Article 16 (2) of the Inheritance Act regulates the testator’s possibility to dispose of only parts of his assets. If he decides to do so, inheritance by a testament is present. Principally, the Last Will grants only rights and does not impose obligations on the inheritor. The will is to be drawn by the testator himself. The will may be drawn under a special condition or encumbrance. Another form of the will in writing is the will in notarial form.
By request of the testator, the will may be given for safekeeping to a notary public or a third party.
According to Bulgarian law, there are two kinds of wills – the notarial will and the handwritten will.
According to Article 24 (2) of the Inheritance Act, the notarial will is drawn by the notary in the presence of two witnesses. The notary draws the testator’s will which is to be signed by the testator, the two witnesses and the notary himself. Date and location of the drawn up will must appear on the signed will. Mostly, the notarial form of the will is seen as a guarantee for security.
According to Article 25, the handwritten will must be written entirely by hand, personally by the testator. The handwritten will may be given for safekeeping to a notary or a third party. Article 25 indicates that a handwritten will must be written by hand only and that no other imprint is allowed.
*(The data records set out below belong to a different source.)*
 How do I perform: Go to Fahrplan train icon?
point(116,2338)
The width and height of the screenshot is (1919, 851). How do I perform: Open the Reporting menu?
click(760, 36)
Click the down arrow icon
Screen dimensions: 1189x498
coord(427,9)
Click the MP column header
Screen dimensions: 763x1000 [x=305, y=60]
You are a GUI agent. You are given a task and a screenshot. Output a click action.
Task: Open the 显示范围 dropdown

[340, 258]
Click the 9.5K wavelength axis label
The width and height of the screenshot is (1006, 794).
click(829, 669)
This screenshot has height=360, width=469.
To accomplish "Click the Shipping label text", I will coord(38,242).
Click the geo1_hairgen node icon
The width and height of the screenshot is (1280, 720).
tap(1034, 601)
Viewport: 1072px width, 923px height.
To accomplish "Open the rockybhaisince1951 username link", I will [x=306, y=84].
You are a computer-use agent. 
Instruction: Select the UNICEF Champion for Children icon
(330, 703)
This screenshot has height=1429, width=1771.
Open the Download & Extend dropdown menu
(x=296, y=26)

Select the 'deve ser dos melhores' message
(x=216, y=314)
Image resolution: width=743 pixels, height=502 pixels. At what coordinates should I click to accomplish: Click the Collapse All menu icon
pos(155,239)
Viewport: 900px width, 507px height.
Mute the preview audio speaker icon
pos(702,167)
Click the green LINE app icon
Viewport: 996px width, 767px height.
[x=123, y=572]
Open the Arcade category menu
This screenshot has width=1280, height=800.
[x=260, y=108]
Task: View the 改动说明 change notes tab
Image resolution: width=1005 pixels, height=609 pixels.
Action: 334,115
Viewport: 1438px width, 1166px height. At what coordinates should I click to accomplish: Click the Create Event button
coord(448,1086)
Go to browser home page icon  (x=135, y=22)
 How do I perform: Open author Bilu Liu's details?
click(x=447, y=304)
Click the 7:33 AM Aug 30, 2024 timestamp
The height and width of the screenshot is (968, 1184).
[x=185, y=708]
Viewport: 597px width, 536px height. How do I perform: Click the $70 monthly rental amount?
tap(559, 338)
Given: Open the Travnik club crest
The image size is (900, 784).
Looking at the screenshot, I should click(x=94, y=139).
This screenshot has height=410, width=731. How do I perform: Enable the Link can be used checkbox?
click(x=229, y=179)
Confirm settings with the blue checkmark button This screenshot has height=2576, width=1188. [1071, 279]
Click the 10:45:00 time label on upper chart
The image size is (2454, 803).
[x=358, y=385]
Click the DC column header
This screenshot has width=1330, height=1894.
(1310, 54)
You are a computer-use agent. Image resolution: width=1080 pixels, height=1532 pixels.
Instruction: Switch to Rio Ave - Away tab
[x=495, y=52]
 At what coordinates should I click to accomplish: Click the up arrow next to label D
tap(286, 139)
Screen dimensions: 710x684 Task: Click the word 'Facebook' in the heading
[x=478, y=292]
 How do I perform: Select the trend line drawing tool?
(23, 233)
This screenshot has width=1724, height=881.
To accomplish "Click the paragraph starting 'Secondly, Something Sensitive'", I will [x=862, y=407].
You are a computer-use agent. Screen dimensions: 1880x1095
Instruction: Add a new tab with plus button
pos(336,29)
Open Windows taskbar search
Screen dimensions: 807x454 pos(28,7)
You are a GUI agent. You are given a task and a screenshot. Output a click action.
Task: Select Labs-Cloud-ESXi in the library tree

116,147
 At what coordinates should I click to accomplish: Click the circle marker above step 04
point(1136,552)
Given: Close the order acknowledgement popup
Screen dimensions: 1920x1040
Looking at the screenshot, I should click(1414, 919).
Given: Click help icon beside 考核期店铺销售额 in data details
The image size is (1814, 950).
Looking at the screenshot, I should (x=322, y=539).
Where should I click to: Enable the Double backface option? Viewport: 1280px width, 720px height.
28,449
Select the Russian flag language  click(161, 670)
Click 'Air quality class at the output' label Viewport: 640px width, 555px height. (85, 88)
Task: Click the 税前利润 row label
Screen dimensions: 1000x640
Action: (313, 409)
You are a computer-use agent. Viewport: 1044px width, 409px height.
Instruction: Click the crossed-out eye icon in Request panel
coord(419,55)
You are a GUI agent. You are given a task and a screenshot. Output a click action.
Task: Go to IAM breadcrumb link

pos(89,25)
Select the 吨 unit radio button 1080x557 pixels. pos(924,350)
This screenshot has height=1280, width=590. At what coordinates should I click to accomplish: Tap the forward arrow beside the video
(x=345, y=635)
Furthermore, underneath the text, the will must be signed with the testator’s full name and not only his signature.
Repealing of the will
The repeal of a testamentary disposition is possible in the cases provided in Article 38 of the Bulgarian Inheritance Act: by drawing a new will or a notarial document expressing the testator’s explicit wish to withdraw a Last Will.
Not only the testator may dispose of his assets, also the inheritor is entitled to accept or to waive the testamentary legacy to protect his own assets from “bad legacy” (in case of insolvent estate).
A will may be null in the following cases (Article 42 inheritance law):
- When the testamentary disposition has been made in favour of a person who does not have the right to receive by devise;
- If the requisites or the form of the Last will as provided by the Act have not been met;
- If the motive or the disposition itself are contrary to the law, public order or moral.